Successful engagement with Beijing does not always require the involvement of White House players, but it does require a commitment to intense face-to-face engagement and dialogue, and there have been many points in the more recent past when it has worked. The most consequential of these that the Biden-Harris administration might look to for ideas was the model created by then-Treasury Secretary Hank Paulson in 2006 of the Strategic Economic Dialogue. At a time of great turmoil in the relationship over such issues as Chinese currency manipulation, Paulson created an in-depth channel of discussion first with Chinese trade czar Wu Yi and later with Vice Premier Wang Qishan that met in person twice a year. I was serving in the White House at the time, and I saw firsthand how when Lehman Brothers failed in September 2008, the relationship developed over time between Paulson and Wang helped contain the financial crisis. China agreed not to sell its large holdings in U.S. securities, giving Paulson time to find the means to contain the crisis.

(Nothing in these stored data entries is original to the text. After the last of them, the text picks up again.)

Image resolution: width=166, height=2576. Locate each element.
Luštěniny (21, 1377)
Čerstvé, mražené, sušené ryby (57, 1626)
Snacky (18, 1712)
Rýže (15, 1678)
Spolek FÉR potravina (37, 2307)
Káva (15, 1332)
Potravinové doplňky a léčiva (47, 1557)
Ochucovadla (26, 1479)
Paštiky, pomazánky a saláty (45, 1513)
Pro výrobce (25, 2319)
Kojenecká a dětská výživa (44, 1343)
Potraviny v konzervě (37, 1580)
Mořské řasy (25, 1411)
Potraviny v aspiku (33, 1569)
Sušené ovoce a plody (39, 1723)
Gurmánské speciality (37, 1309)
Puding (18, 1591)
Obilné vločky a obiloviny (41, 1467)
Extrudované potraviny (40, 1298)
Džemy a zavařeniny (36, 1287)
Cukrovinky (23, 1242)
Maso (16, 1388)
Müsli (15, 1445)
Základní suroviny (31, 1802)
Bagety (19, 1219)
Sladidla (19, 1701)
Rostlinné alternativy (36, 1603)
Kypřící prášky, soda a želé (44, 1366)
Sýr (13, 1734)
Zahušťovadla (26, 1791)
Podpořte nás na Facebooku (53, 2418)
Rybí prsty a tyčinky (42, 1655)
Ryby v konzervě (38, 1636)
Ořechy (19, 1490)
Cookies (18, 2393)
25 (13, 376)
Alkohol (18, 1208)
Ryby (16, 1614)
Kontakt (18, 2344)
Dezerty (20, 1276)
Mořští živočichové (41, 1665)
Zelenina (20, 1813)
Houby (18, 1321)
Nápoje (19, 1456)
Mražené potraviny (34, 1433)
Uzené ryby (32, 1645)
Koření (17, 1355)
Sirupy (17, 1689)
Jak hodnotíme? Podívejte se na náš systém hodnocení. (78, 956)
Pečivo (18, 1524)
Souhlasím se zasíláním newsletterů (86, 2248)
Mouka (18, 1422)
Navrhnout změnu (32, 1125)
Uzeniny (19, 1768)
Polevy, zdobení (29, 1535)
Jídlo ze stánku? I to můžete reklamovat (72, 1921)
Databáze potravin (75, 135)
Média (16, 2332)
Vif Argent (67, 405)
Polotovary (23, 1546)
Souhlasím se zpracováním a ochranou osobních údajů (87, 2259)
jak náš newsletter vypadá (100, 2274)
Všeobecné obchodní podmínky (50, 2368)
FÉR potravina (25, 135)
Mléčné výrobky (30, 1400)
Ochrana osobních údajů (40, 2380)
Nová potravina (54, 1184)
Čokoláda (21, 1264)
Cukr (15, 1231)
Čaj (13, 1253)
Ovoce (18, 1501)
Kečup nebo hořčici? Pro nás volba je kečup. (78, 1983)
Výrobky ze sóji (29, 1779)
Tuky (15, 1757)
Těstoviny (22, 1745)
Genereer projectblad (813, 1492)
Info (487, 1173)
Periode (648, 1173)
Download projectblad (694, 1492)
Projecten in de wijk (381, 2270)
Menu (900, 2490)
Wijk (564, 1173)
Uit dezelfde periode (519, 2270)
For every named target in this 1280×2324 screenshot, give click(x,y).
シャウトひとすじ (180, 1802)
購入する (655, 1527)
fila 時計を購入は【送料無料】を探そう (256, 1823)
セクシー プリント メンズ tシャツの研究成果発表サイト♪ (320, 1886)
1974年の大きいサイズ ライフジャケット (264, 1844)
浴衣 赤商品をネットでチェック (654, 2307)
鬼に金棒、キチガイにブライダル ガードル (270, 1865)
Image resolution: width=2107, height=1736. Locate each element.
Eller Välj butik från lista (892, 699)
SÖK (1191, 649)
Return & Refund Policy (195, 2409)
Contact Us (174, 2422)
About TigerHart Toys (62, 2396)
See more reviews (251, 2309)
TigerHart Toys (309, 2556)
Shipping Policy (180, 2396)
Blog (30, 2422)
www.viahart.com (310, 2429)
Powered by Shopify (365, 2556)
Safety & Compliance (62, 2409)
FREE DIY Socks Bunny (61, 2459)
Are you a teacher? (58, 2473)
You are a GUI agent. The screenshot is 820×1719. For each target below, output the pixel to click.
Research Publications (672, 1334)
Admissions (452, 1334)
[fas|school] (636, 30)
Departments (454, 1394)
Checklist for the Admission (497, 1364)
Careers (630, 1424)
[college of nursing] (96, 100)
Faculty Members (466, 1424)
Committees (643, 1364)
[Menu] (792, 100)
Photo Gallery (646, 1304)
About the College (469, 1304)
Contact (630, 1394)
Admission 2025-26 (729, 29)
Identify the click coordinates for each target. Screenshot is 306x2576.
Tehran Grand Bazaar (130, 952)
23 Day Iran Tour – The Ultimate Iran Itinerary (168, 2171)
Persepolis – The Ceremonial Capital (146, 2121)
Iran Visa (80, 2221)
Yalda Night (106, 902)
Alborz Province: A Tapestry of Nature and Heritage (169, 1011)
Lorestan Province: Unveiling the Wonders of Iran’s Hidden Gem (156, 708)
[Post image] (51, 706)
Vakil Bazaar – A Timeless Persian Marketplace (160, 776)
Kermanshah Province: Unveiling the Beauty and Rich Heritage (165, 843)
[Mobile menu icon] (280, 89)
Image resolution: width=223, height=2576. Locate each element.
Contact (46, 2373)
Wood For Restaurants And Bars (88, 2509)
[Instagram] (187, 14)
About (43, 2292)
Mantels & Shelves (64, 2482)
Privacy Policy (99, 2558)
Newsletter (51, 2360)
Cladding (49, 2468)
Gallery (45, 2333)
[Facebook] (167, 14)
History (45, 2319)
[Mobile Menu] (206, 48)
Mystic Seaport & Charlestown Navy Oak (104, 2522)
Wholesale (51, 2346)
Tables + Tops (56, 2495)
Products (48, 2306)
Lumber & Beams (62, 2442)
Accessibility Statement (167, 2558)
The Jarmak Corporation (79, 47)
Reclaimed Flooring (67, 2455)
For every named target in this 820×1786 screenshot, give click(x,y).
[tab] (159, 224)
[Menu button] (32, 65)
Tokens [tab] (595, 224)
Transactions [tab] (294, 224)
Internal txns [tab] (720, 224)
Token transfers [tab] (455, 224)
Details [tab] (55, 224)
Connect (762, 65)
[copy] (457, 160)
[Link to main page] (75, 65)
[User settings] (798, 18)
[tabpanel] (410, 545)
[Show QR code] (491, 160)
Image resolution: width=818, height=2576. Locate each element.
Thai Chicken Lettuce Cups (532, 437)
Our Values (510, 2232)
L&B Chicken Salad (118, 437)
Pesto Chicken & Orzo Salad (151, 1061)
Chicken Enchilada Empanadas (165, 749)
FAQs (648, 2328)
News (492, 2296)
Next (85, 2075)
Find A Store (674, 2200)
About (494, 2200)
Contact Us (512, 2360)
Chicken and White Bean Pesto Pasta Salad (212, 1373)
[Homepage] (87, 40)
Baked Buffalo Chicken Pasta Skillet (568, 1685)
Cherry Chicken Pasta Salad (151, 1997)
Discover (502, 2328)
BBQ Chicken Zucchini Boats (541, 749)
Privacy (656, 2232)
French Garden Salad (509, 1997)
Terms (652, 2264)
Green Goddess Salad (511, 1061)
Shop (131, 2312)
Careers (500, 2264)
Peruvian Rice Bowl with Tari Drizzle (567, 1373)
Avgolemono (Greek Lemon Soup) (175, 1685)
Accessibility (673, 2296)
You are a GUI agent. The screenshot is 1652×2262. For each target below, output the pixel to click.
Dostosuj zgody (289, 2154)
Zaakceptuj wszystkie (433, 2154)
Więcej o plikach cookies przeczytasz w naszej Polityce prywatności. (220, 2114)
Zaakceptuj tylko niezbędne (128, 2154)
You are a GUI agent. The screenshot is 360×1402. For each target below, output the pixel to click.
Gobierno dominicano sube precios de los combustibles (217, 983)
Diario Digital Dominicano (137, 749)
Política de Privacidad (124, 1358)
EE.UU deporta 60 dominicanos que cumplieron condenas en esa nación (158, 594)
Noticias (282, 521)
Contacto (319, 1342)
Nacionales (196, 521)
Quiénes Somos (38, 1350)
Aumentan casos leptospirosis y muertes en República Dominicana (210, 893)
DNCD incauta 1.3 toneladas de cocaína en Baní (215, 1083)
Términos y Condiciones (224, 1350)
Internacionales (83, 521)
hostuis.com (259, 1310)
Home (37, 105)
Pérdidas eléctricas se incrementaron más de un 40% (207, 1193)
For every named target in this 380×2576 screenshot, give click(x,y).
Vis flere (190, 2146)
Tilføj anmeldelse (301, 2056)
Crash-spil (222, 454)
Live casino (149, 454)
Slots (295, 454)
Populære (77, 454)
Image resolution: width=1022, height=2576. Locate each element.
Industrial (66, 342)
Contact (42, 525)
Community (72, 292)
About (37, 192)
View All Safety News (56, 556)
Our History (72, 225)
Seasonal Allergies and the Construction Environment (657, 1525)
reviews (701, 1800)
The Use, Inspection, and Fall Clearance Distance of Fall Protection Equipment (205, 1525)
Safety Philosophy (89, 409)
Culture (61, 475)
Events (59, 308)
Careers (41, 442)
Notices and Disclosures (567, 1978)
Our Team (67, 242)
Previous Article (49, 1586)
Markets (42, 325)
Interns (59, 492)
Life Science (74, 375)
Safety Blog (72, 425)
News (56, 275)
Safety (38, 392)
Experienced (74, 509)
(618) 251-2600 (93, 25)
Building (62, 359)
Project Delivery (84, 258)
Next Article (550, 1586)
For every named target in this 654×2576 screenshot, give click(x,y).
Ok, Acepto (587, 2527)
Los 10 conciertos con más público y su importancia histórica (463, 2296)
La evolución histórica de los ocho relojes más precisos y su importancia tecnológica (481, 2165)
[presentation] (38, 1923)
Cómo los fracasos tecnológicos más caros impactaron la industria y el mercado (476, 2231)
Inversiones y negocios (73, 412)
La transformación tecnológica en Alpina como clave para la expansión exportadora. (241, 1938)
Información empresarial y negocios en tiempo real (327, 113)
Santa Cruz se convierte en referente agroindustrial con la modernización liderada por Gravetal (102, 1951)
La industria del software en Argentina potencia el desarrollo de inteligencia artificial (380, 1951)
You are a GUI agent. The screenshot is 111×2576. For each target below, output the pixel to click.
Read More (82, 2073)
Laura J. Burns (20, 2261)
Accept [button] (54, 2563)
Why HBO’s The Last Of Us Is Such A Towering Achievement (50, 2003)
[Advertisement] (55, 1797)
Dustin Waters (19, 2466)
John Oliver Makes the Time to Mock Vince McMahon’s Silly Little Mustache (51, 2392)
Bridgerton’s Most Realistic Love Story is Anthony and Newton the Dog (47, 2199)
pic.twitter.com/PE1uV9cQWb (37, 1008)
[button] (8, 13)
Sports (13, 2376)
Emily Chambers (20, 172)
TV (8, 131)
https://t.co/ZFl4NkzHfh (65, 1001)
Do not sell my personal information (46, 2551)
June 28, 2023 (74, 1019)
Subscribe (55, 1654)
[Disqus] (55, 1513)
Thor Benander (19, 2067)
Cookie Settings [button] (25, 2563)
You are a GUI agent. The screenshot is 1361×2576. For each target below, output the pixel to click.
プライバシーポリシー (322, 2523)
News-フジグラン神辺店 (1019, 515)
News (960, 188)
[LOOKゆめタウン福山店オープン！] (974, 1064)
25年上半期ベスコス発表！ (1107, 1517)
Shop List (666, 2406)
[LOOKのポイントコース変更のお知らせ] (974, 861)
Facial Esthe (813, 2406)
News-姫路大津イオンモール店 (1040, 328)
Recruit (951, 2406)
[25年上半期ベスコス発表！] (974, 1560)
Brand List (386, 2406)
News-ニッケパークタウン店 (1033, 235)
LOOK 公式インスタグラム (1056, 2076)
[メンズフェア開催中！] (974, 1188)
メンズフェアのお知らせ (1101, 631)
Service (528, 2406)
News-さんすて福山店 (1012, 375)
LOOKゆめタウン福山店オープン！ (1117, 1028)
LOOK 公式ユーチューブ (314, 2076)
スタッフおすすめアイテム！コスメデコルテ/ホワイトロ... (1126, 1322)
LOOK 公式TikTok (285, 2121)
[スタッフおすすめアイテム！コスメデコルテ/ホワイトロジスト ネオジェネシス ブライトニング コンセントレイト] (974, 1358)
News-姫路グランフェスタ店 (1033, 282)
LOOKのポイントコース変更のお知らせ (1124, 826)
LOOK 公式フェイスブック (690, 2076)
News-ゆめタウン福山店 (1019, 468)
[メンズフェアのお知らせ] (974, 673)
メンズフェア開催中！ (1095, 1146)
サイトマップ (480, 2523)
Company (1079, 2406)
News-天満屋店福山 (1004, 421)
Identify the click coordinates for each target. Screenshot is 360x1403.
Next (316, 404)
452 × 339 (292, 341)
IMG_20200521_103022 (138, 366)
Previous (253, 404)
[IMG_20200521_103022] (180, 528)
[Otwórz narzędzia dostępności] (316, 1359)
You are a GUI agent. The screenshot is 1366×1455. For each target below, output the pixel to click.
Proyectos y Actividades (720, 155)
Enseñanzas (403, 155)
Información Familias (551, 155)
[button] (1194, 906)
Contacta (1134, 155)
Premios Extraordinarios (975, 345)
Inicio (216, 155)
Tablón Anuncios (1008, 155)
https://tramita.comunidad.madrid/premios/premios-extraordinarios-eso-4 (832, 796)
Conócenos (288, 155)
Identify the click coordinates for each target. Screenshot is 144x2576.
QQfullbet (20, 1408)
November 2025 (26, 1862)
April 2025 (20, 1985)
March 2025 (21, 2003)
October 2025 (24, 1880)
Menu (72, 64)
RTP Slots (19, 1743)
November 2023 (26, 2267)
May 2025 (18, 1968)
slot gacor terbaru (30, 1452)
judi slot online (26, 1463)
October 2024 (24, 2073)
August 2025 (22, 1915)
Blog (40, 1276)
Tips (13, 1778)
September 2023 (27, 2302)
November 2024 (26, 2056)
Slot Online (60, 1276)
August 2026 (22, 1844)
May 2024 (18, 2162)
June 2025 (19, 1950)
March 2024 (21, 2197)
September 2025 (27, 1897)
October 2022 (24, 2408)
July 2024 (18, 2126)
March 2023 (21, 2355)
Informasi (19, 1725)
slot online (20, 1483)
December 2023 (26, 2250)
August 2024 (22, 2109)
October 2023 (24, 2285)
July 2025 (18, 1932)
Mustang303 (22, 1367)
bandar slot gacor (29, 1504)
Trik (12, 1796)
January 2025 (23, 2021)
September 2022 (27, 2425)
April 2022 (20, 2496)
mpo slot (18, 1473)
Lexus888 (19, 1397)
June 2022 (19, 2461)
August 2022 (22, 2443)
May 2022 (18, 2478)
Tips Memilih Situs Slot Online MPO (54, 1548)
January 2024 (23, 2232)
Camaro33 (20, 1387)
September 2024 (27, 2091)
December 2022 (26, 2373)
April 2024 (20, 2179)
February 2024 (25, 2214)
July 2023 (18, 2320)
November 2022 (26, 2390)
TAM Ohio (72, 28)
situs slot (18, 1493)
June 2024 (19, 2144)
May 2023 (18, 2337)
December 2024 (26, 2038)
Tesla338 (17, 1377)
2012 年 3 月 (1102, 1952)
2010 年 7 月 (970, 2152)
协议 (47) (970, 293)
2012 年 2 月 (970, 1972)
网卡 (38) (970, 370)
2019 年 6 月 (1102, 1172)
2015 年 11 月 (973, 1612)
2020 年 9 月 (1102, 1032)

Macroeconomic and financial issues today are just as pressing, and Treasury Secretary Janet Yellen has signaled a strong interest in working with the Chinese on support for emerging markets and developing countries in their clean energy transitions. In addition to Yellen, other leading officials could be added to this dialogue, such as Commerce Secretary Gina Raimondo and U.S. special envoy for climate John Kerry. One issue to revive might be the completion of a Bilateral Investment Treaty—a process that was more than 90% complete when Trump halted the negotiations in 2017.
Some will push back against these ideas, saying that in the Xi Jinping era mutual animosities run so high that it is impossible to conceive of producing a positive outcome through such interactions. Nonetheless, I believe that the stakes are high enough that we have little choice but to find a way to resurrect a broad framework and a modus vivendi that allows for coexistence as well as intense competition. Presidential phone calls and periodic engagement between the U.S. secretary of state and the Chinese foreign minister are necessary pieces in constructive engagement, as is the use of the military hotline to communicate at the level of the U.S. secretary of defense. However, the current dangers of an inexorable march toward a crisis over Taiwan or even North Korea—which could lead us to the brink of a nuclear conflict—demand that we consider proven ideas from the old playbook of highly personal, intense face-to-face dialogue.